The industry spent most of the 2010s convincing engineering teams that microservices were the correct default — and spent the 2020s quietly walking that back. DHH's return-to-the-monolith argument at Basecamp, Amazon's published account of consolidating Prime Video from distributed Lambda functions into a monolith (which reduced costs by 90%), and Segment's public post-mortem on their microservices "death star" all point to the same conclusion: organizational complexity, not technical correctness, drove the microservices trend. Small teams building microservices-first were not mimicking Netflix — they were mimicking the PowerPoint slides about Netflix.
Our prediction: the modular monolith will become the explicit default recommendation in most cloud-provider well-architected frameworks within the next 18 months, where today it is either absent or buried.

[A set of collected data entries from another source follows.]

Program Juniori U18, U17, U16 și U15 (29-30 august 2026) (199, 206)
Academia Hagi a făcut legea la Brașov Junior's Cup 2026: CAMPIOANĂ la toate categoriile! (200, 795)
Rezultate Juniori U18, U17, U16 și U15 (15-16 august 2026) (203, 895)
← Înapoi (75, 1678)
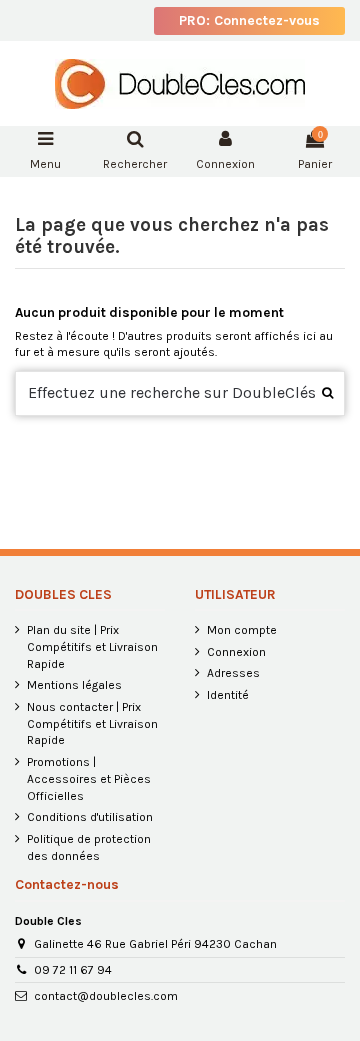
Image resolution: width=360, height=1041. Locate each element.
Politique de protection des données (89, 847)
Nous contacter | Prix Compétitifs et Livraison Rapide (92, 724)
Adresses (233, 673)
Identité (228, 695)
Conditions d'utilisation (90, 817)
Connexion (236, 652)
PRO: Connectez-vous (249, 20)
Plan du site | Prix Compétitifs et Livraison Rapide (92, 647)
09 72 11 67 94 (73, 970)
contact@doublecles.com (106, 996)
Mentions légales (74, 685)
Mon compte (242, 630)
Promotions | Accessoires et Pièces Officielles (89, 779)
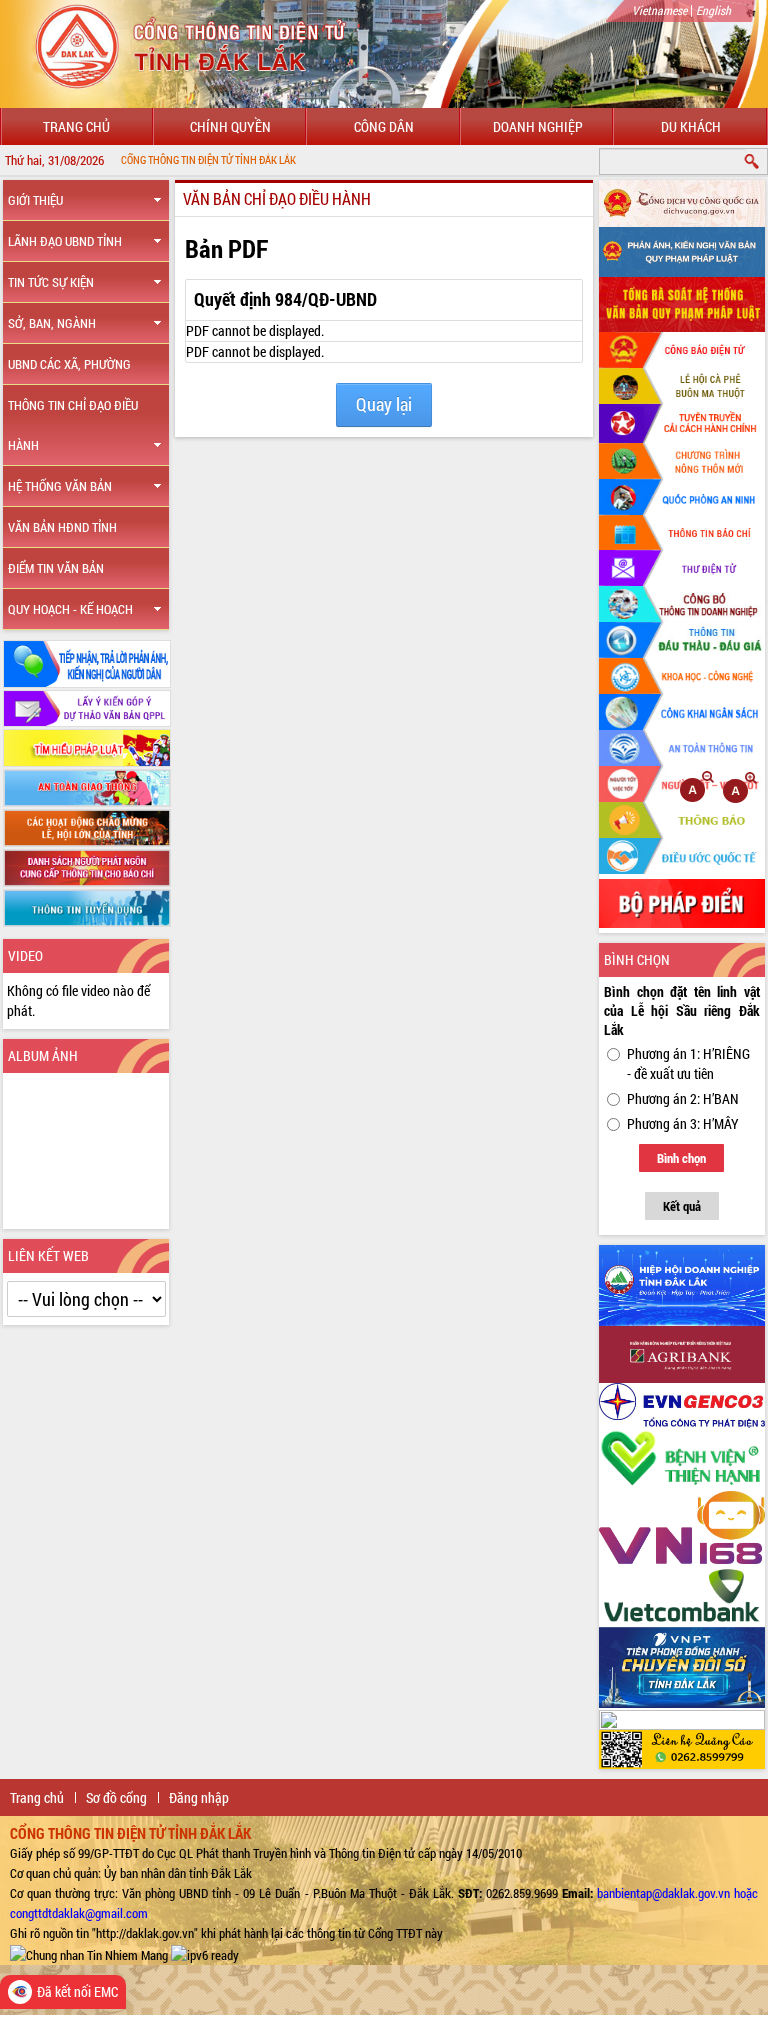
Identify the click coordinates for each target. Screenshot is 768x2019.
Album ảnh (43, 1055)
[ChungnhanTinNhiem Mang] (89, 1953)
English (713, 10)
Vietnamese (659, 10)
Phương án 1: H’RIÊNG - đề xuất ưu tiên (688, 1063)
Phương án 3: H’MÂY (683, 1123)
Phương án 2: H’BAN (683, 1098)
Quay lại (384, 404)
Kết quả (682, 1206)
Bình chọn (681, 1158)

AWS, Azure, and GCP have commercial incentives to promote service proliferation, but the developer experience backlash has become loud enough that their documentation is already hedging. Tools like Railway and Render — which make deploying a single-process app trivially simple — are growing faster than Kubernetes-orchestration consultants, which is a market signal worth noting.
The practical takeaway for anyone learning backend architecture now: invest deeply in understanding how to structure a well-organized monolith, then learn what forces you to extract services (traffic asymmetry, team ownership boundaries, compliance isolation). In that order. Start with the monolith and earn your way to distributed systems — don't inherit the complexity before you've earned the need for it.